16. Liver’s Role in the GI Tract • Filters, stores, and/or metabolizes materials absorbed from GI tract before they reach blood. • Removes toxins, infectious agents, old blood cells that enter the body via the GI tract. • Glucose, amino acids, and vitamins are stored or metabolized. • Glucose absorbed by the GI tract can be stored in the liver as glycogen (glycogenesis). When glucose is needed in the blood, glycogen is broken down by the liver (glycogenolysis). Gluconeogenesis is the process of glucose being made in the liver by using amino acids. • Major source of blood proteins • Albumin

17. Gallbladder • The liver produces bile which contains bile acids, cholesterol, and bilirubin • Bile is secreted into bile ducts, which lead to the hepatic duct, which leads to the gallbladder for storage (not horse) • The gallbladder stores bile until it is stimulated by CCK (due to fat in SI), causing it to contract. • Contraction forces bile down the common bile duct into the duodenum, where it aids in the digestion of fat.

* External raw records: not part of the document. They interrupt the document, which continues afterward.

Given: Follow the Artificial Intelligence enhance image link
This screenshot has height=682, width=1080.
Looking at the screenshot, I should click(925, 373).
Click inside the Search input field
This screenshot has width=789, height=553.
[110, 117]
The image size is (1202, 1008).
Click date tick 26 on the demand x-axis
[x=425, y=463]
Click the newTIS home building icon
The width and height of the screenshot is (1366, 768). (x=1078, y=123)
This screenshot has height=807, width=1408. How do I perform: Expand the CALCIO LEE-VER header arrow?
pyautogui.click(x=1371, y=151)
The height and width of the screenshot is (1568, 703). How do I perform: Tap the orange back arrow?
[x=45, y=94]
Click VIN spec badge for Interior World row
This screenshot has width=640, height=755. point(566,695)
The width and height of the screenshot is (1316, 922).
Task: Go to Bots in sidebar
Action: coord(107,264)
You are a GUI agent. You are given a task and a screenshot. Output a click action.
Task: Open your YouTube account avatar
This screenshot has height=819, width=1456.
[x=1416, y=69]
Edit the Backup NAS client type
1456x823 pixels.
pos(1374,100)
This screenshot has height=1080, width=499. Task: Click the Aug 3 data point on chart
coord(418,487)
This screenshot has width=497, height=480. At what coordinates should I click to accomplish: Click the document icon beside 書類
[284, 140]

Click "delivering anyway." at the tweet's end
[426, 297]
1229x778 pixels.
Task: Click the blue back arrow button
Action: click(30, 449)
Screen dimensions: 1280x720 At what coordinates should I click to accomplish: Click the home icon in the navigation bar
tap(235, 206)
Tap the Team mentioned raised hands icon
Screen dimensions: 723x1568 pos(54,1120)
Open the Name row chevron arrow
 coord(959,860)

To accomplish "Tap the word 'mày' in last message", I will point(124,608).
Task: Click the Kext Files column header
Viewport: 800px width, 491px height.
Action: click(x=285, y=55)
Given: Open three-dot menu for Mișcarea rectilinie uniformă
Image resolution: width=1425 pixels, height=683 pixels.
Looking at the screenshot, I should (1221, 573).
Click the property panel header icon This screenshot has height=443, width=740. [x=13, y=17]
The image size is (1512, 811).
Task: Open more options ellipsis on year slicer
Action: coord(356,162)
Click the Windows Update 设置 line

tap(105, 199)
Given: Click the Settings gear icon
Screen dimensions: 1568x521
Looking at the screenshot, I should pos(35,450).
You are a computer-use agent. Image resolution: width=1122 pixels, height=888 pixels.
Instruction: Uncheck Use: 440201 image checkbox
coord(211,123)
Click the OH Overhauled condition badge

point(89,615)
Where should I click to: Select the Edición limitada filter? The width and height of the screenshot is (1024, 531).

18. Pancreas’ Role in the GI Tract • Exocrine gland(secretes substances to outside of body through a duct) • Endocrine gland(secretes hormones directly into the blood without going through a duct) Exocrine functions: • Produces pancreatic amylase, proteases, lipase • Secretes bicarbonate (HCO3-)into duodenum • Neutralizes acidity of stomach contents and maintains pH in duodenum needed for proper enzyme function Endocrine functions: • Produces insulin and glucagon • Regulates blood glucose levels: Insulin moves glucose from the blood to the body’s tissues. Glucagon stimulates gluconeogenesis and glycogenolysis in the liver.